• ASSIGNED TASK
The result should be an exact copy of only the lines from the one with "Electrical shop (20, 218)" through the last line of the data below, with pictures omitted.

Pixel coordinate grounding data
▬▬▬▬▬▬▬▬▬▬

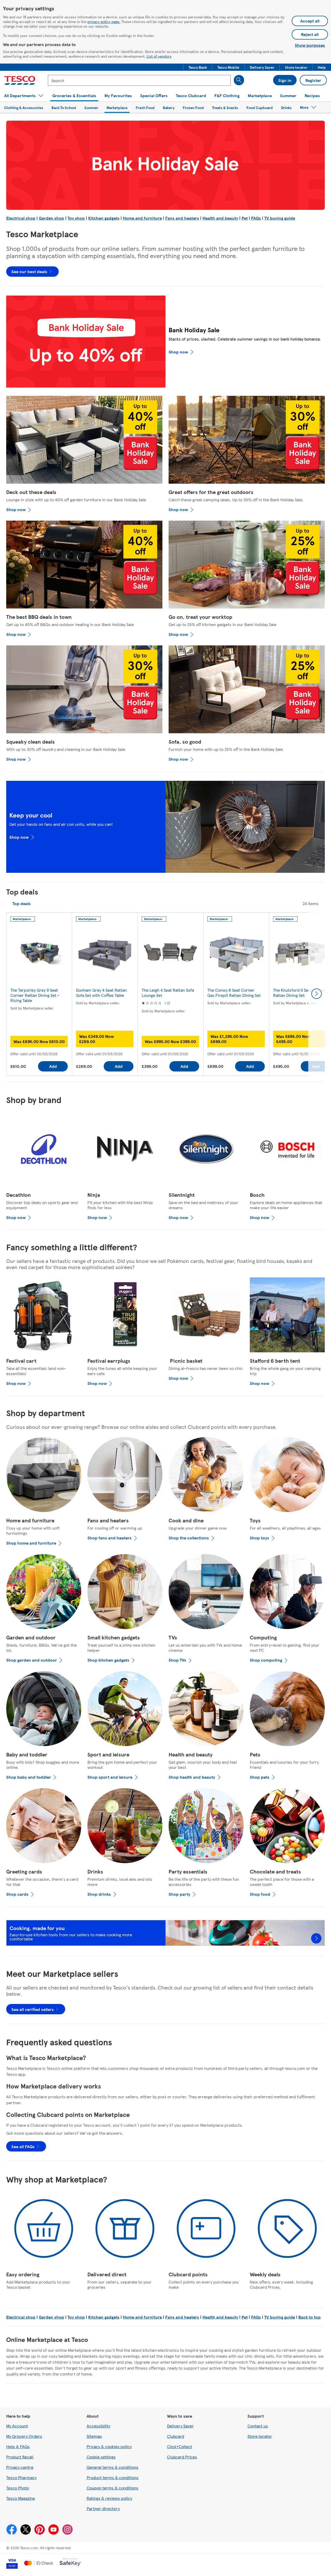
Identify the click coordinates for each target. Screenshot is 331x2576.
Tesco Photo (17, 2488)
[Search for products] (239, 80)
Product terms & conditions (113, 2477)
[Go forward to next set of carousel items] (316, 994)
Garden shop (51, 218)
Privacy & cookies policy (109, 2446)
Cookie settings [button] (101, 2457)
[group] (39, 994)
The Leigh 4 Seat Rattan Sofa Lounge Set (168, 992)
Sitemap (94, 2436)
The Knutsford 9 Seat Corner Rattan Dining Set (299, 992)
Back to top (309, 2317)
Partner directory (103, 2508)
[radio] (21, 903)
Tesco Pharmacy (21, 2477)
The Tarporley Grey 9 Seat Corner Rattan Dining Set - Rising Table (34, 995)
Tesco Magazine (20, 2498)
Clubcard (175, 2436)
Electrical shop (20, 218)
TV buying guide (279, 218)
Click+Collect (179, 2446)
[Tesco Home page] (19, 80)
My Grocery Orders (24, 2436)
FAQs (256, 218)
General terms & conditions (112, 2467)
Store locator (259, 2436)
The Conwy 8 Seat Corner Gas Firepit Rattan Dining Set (234, 992)
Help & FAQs (18, 2446)
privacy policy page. (103, 21)
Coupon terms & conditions (112, 2488)
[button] (197, 67)
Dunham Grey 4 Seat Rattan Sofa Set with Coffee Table (101, 992)
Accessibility (98, 2426)
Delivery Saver (180, 2426)
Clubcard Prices (182, 2457)
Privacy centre (19, 2467)
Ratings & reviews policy (109, 2498)
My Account (17, 2426)
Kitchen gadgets (103, 218)
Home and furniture (142, 218)
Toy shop (76, 218)
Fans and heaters (182, 218)
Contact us (257, 2426)
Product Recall (19, 2457)
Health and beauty (220, 218)
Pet (245, 218)
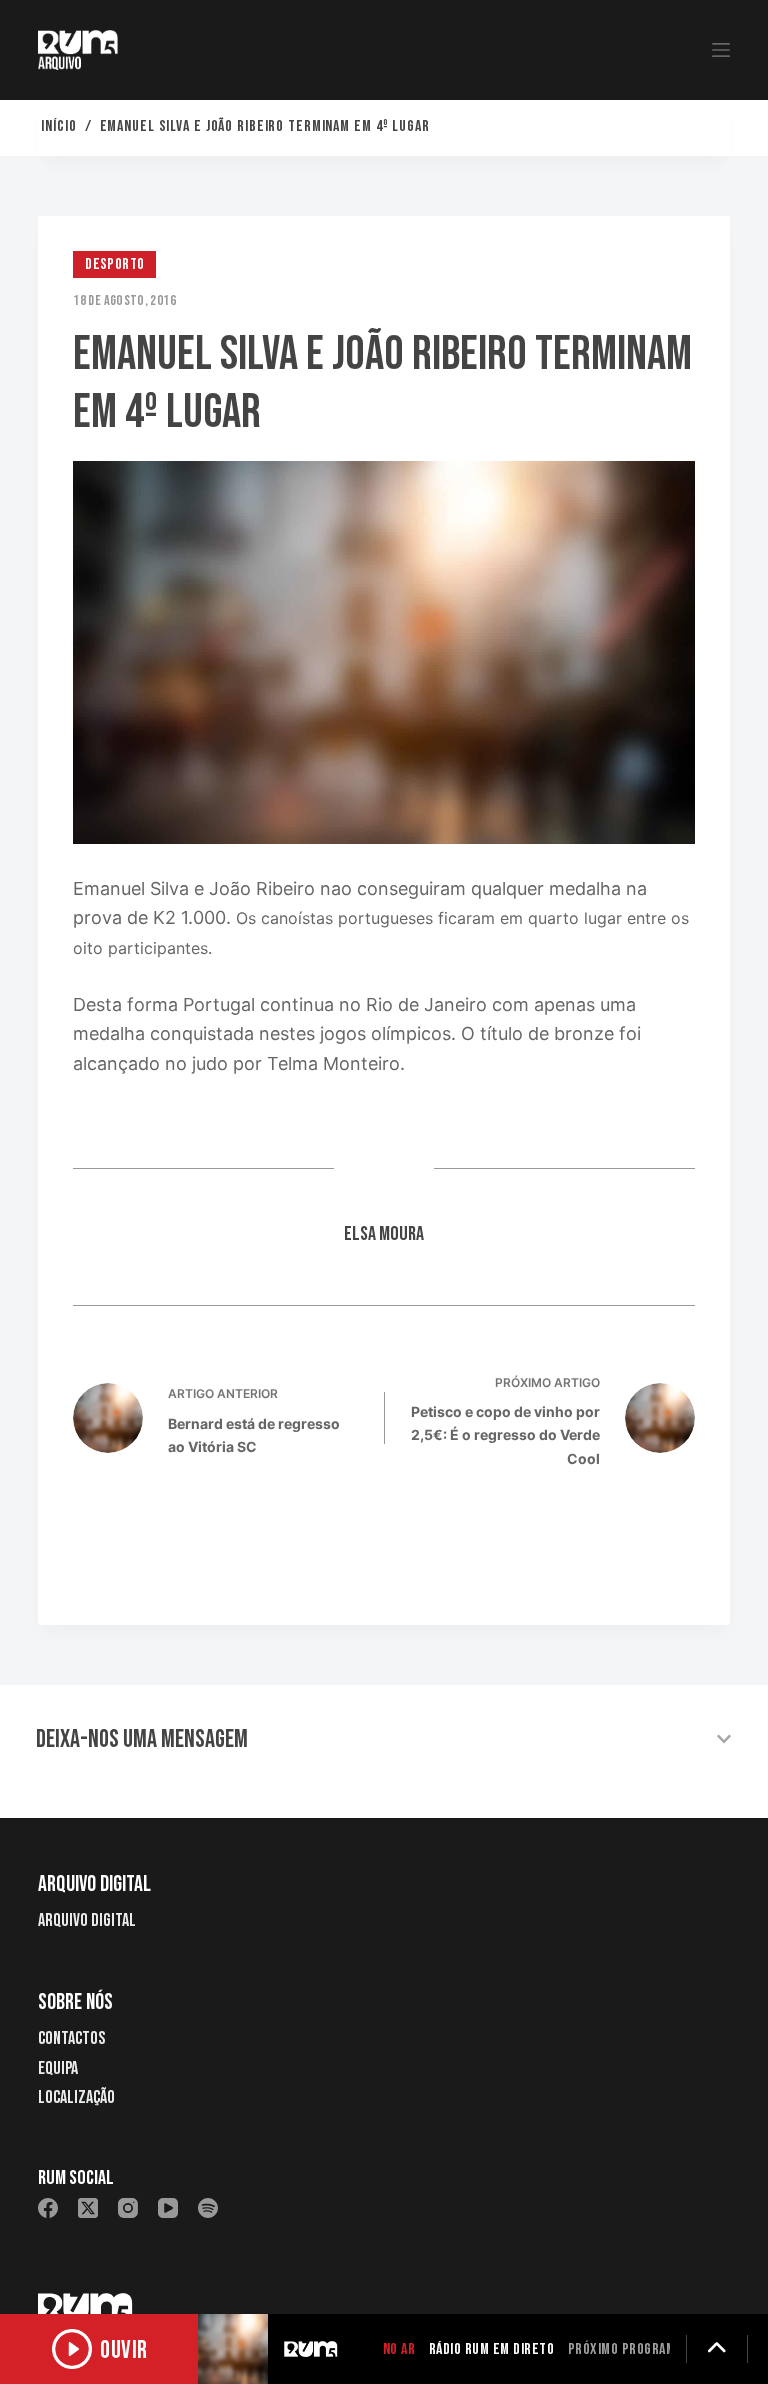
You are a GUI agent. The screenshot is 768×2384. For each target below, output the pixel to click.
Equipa (58, 2068)
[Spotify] (208, 2208)
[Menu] (721, 50)
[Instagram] (128, 2208)
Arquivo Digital (87, 1920)
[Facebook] (48, 2208)
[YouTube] (168, 2208)
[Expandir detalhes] (717, 2349)
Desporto (114, 264)
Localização (76, 2097)
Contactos (71, 2038)
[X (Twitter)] (88, 2208)
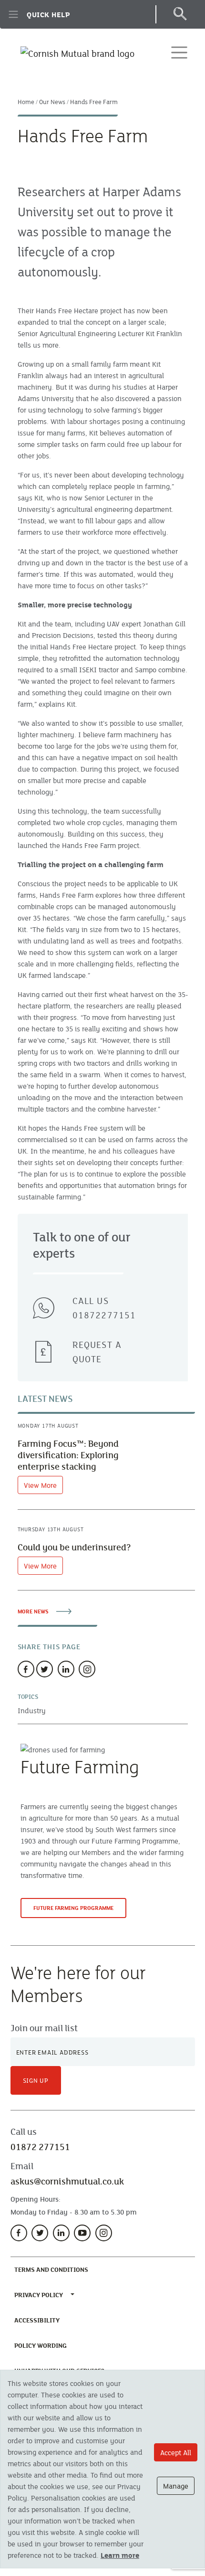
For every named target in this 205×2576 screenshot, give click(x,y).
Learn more (120, 2555)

▬▬▬▬▬▬▬▬▬▬

• RESPONSE BOX
Electrical shop (20, 218)
TV buying guide (279, 218)
Click+Collect (179, 2446)
[Tesco Home page] (19, 80)
My Grocery Orders (24, 2436)
FAQs (256, 218)
General terms & conditions (112, 2467)
Store locator (259, 2436)
The Conwy 8 Seat Corner Gas Firepit Rattan Dining Set (234, 992)
Help & FAQs (18, 2446)
privacy policy page. (103, 21)
Coupon terms & conditions (112, 2488)
[button] (197, 67)
Dunham Grey 4 Seat Rattan Sofa Set with Coffee Table (101, 992)
Accessibility (98, 2426)
Delivery Saver (180, 2426)
Clubcard Prices (182, 2457)
Privacy centre (19, 2467)
Ratings & reviews policy (109, 2498)
My Account (17, 2426)
Kitchen gadgets (103, 218)
Home and furniture (142, 218)
Toy shop (76, 218)
Fans and heaters (182, 218)
Contact us (257, 2426)
Product Recall (19, 2457)
Health and beauty (220, 218)
Pet (245, 218)
You are a GUI agent. The screenshot is 768×2384. For each target below, output the pixel to click.
Equipa (58, 2068)
[Spotify] (208, 2208)
[Menu] (721, 50)
[Instagram] (128, 2208)
Arquivo Digital (87, 1920)
[Facebook] (48, 2208)
[YouTube] (168, 2208)
[Expandir detalhes] (717, 2349)
Desporto (114, 264)
Localização (76, 2097)
Contactos (71, 2038)
[X (Twitter)] (88, 2208)
For every named target in this 205×2576 screenshot, give click(x,y).
Learn more (120, 2555)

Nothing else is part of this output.